Yankes · « **Reply #165 on:** December 03, 2024, 12:56:24 am »

`mutable`?

[ps]

btw, for now we should keep all speedups to after deploy. Stash this change for later.
for now we need weed out all bugs that could linger in new version.

I planed today prepare new RC but I have very busy day and I did not find enough time to sit down and prepare all changes.

Delian · « **Reply #166 on:** December 03, 2024, 12:57:07 pm »

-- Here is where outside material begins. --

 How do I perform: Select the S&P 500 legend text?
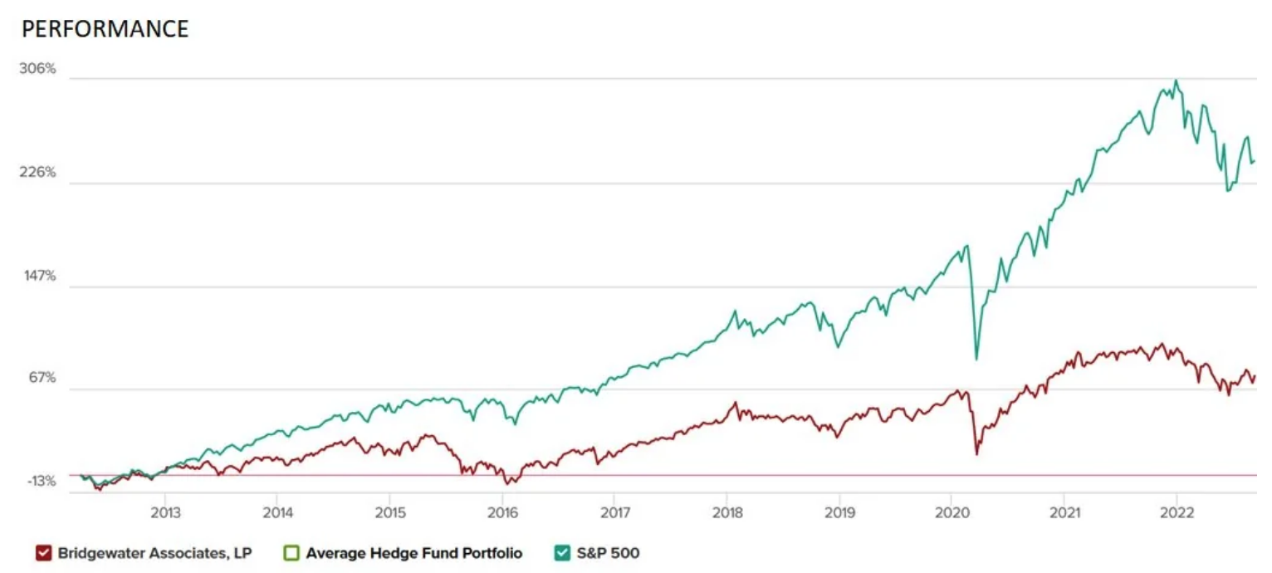[608, 553]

That's it! I didn't know that keyword existed lol. And it's a perfect fit for this use case. Well, I should've made _index mutable as well, so I wouldn't need to make a copy of the reader every time I needed to make one. Ok, I'll leave that change for later then, together with script caching, which I put on a separate branch. Although, doesn't it make sense to try to cram in as many changes as possible before everything is retested? I mean, if everything has to be retested anyways...
Oh, I also merged everything except for the alias stuff from the rc0 branch to mine.

Yankes · « **Reply #167 on:** December 03, 2024, 01:30:39 pm »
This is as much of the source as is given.